Hum Genet. 2025 Mar;144(2-3):143-158. doi: 10.1007/s00439-025-02727-z. Epub 2025 Jan 27.
Variants of uncertain significance (VUS) represent variants that lack sufficient evidence to be confidently associated with a disease, thus posing a challenge in the interpretation of genetic testing results. Here we report an improved method for predicting the VUS of Arylsulfatase A (ARSA) gene as part of the Critical Assessment of Genome Interpretation challenge (CAGI6). Our method uses a transfer learning approach that leverages a pre-trained protein language model to predict the impact of mutations on the activity of the ARSA enzyme, whose deficiency is known to cause a rare genetic disorder, metachromatic leukodystrophy. Our innovative framework combines zero-shot log odds scores and embeddings from the ESM, an evolutionary scale model as features for training a supervised model on gene variants functionally related to the ARSA gene. The zero-shot log odds score feature captures the generic properties of the proteins learned due to its pre-training on millions of sequences in the UniProt data, while the ESM embeddings for the proteins in the ARSA family capture features specific to the family. We also tested our approach on another enzyme, N-acetyl-glucosaminidase (NAGLU), that belongs to the same superfamily as ARSA. Our results demonstrate that the performance of our family models (augmented ESM models) is either comparable or better than the ESM models. The ARSA model compares favorably with the majority of state-of-the-art predictors on area under precision and recall curve (AUPRC) performance metric. However, the NAGLU model outperforms all pathogenicity predictors evaluated in this study on AUPRC metric. The improved AUPRC has relevance in a diagnostic setting where variant prioritization generally entails identifying a small number of pathogenic variants from a larger number of benign variants. Our results also indicate that genes that have sparse or no experimental variant impact data, the family variant data can serve as a proxy training data for making accurate predictions. Attention analysis of active sites and binding sites in ARSA and NAGLU proteins shed light on probable mechanisms of pathogenicity for positions that are highly attended.

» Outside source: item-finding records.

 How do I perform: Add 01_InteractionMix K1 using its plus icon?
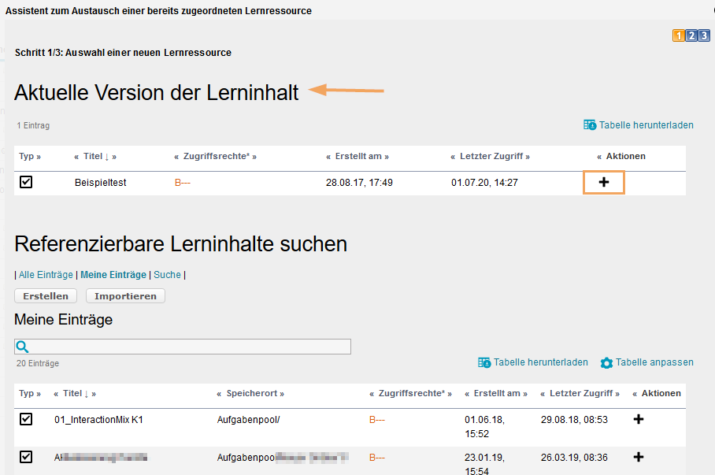(x=638, y=419)
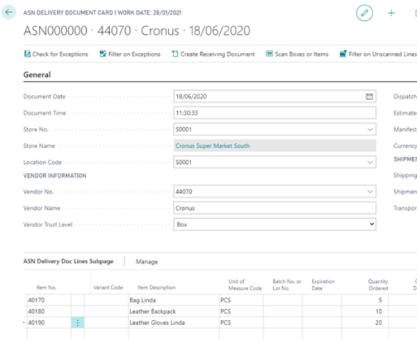Click the pencil edit icon
Image resolution: width=417 pixels, height=339 pixels.
364,13
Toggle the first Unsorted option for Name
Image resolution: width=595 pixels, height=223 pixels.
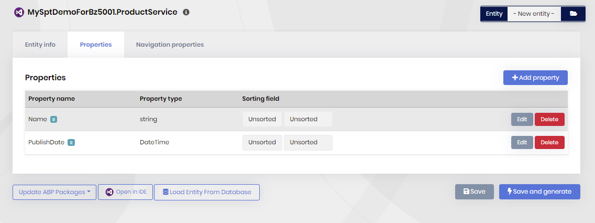coord(262,119)
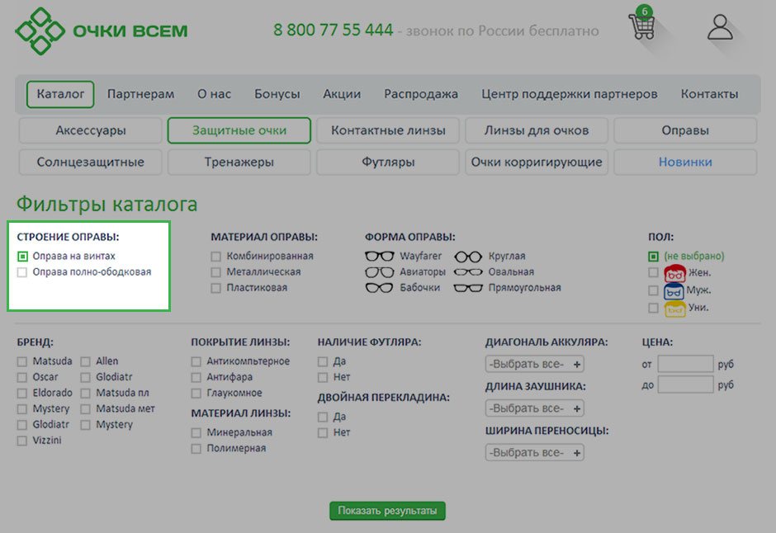Screen dimensions: 776x533
Task: Switch to the Контактные линзы category
Action: (x=388, y=130)
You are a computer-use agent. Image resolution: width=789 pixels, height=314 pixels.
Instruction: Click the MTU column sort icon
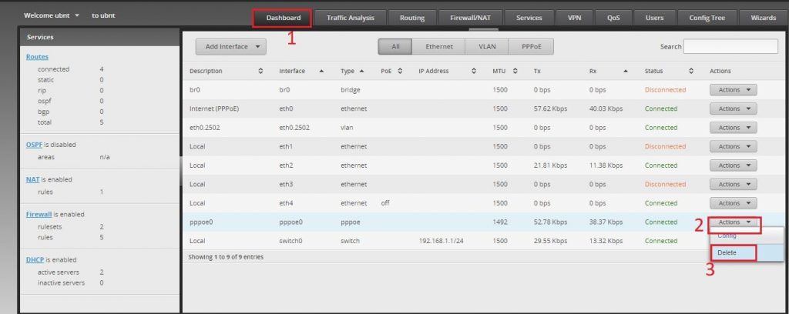[x=514, y=72]
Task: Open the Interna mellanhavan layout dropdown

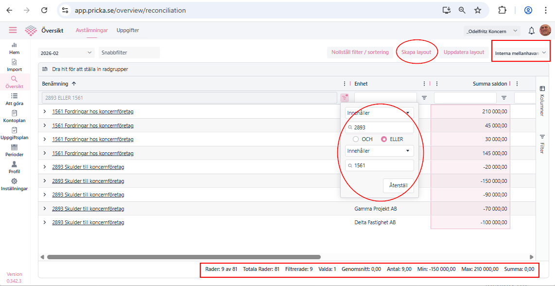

意义未明的变异(VUS)是指那些缺乏足够证据来确定与疾病相关联的变异,因此在基因检测结果的解读中构成了挑战。在此,我们报告一种改进的方法,用于预测芳基硫酸酯酶A(ARSA)基因的VUS,这是基因组解读关键评估挑战(CAGI6)的一部分。我们的方法采用迁移学习方法,利用预训练的蛋白质语言模型来预测突变对ARSA酶活性的影响,已知该酶的缺乏会导致一种罕见的遗传疾病——异染性脑白质营养不良。我们创新的框架结合了零样本对数优势分数和来自ESM(一种进化尺度模型)的嵌入,作为在与ARSA基因功能相关的基因变异上训练监督模型的特征。零样本对数优势分数特征捕捉了由于在UniProt数据中对数百万序列进行预训练而学到的蛋白质的一般属性,而ARSA家族中蛋白质的ESM嵌入捕捉了该家族特有的特征。我们还在另一种与ARSA属于同一超家族的酶——N - 乙酰葡糖胺酶(NAGLU)上测试了我们的方法。我们的结果表明,我们的家族模型(增强的ESM模型)的性能与ESM模型相当或更好。在精确率和召回率曲线下面积(AUPRC)性能指标方面,ARSA模型与大多数最先进的预测器相比具有优势。然而,在AUPRC指标上,NAGLU模型优于本研究中评估的所有致病性预测器。改进后的AUPRC在诊断环境中具有相关性,在这种环境中,变异优先级排序通常需要从大量良性变异中识别出少数致病性变异。我们的结果还表明,对于那些缺乏或没有实验性变异影响数据的基因,家族变异数据可以作为代理训练数据来进行准确预测。对ARSA和NAGLU蛋白质的活性位点和结合位点的注意力分析揭示了高关注度位置的可能致病机制。